Still, Branch admits, “Jessica and I were a little concerned that people would say, ‘Who’s this pop girl thinking she can do country music because she has nothing better to do?’ ” says Branch. “The thing that really surprised me is no one really tested us as to whether we were country enough; no one folded their arms and said. ‘You’re not allowed in the club.’ ”

That’s because no station can afford to be too precious in these days of dwindling market share. “Country radio is looking for hits wherever they come from,” Jessen says. “In the competitive environment that terrestrial radio is in, it’s not a time where they can afford to be arrogant about what their audience wants. They can’t afford to be just dismissive of something based on stereotype or lack of a country pedigree.”
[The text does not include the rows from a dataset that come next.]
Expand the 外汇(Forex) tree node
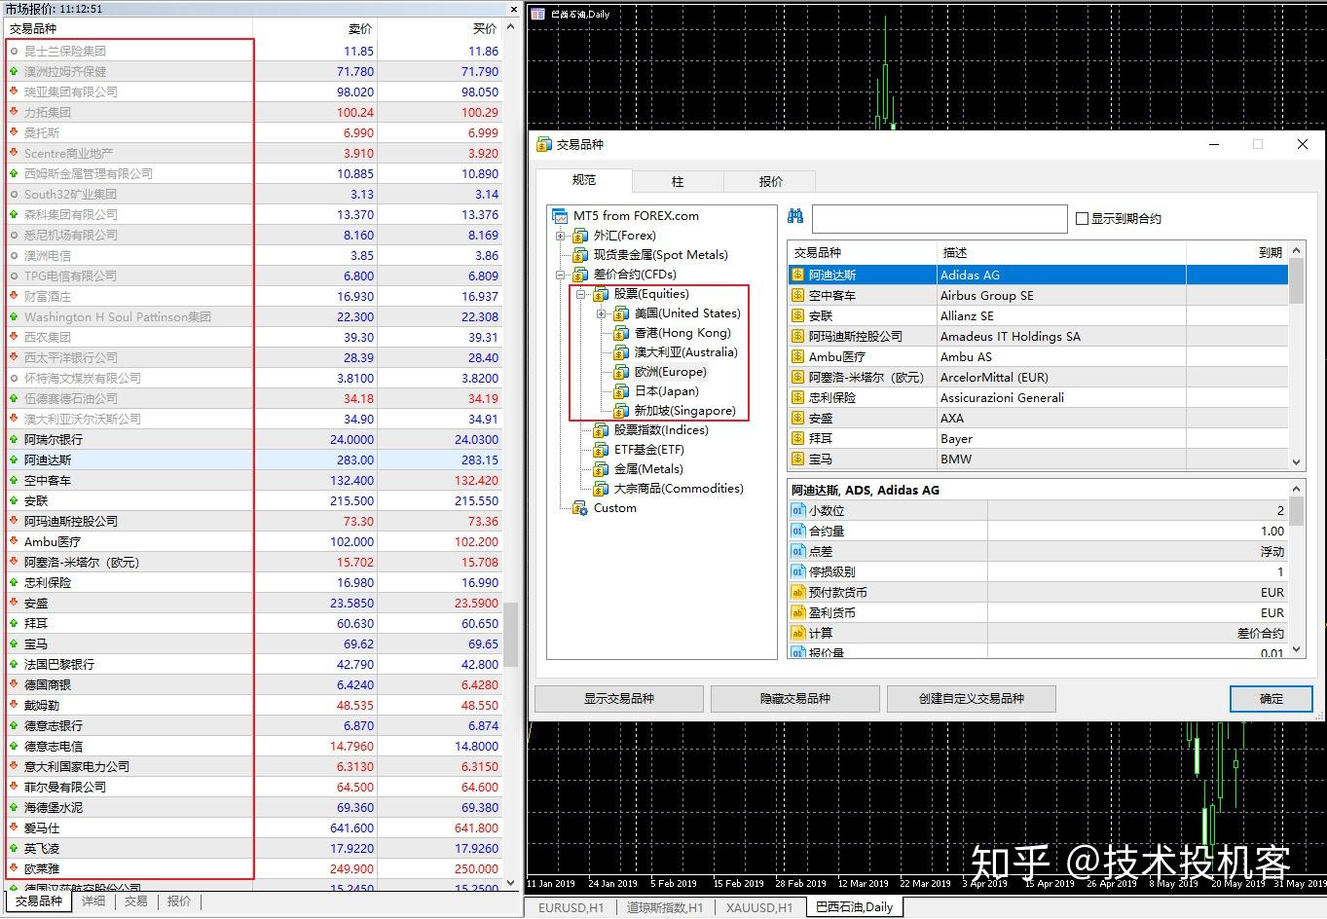Image resolution: width=1327 pixels, height=919 pixels. 560,235
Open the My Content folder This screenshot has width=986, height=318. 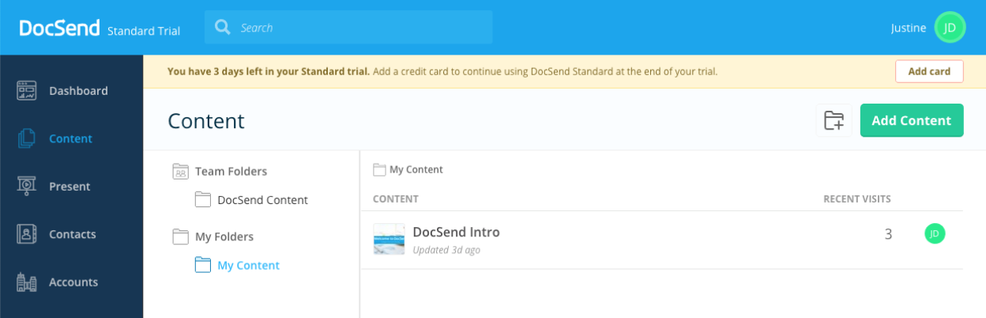(237, 265)
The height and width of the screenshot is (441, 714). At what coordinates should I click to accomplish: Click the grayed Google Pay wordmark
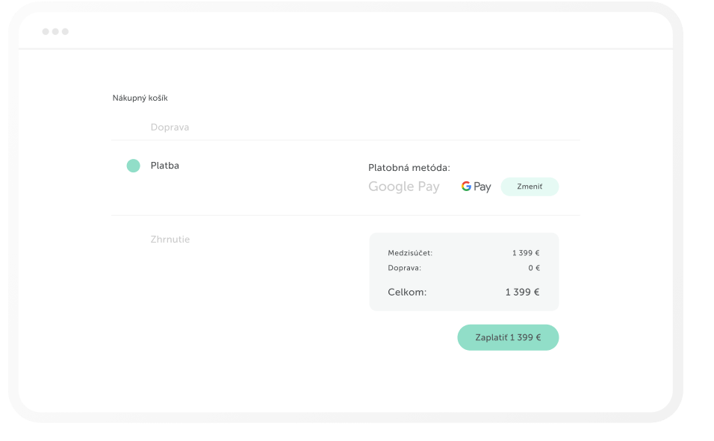(403, 187)
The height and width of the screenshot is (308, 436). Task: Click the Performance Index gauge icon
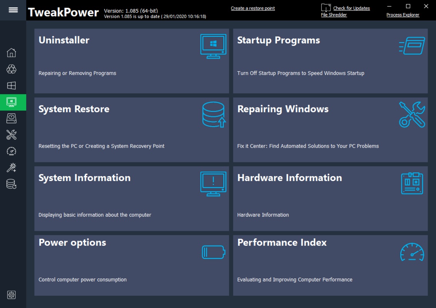(x=412, y=252)
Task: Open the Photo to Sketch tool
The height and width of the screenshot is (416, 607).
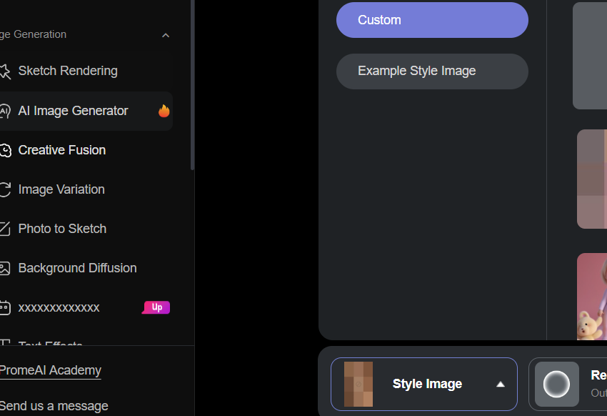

Such was Jon Bon Jovi’s message when he delivered the keynote address at February’s Country Radio Seminar, an annual Nashville gathering of country radio executives: “We’re not pandering, we’re not pretending to be something we’re not. Give it an open-eared, open-eye listen and do with it what you will,” he said. The first single “(You Want to) Make a Memory” had the highest debut ever for a rock artist on the country chart, but it since peaked at No. 35.

Even the notoriously feisty Mellencamp played the game, shaking hands and kissing babies during CRS. Still, Mellencamp’s “Our Country” stopped mid-chart at No. 39 and the subsequent single “The Americans” only reached No. 55. There are no plans to work more songs to country radio.

While some passes at country radio are an attempt to reach a broader audience beyond the existing pop fan, for others -- such as Branch, Jewel and Rucker -- country is their new address. (Branch’s switch is literal: She is moving from Los Angeles to Nashville; Crow also has a home in Nashville.)

Advertisement

Branch simply says, “My only regret is not figuring out how to do this earlier.” A year later, “Stand Still, Look Pretty” has sold close to 800,000 copies, and a third single is climbing the charts.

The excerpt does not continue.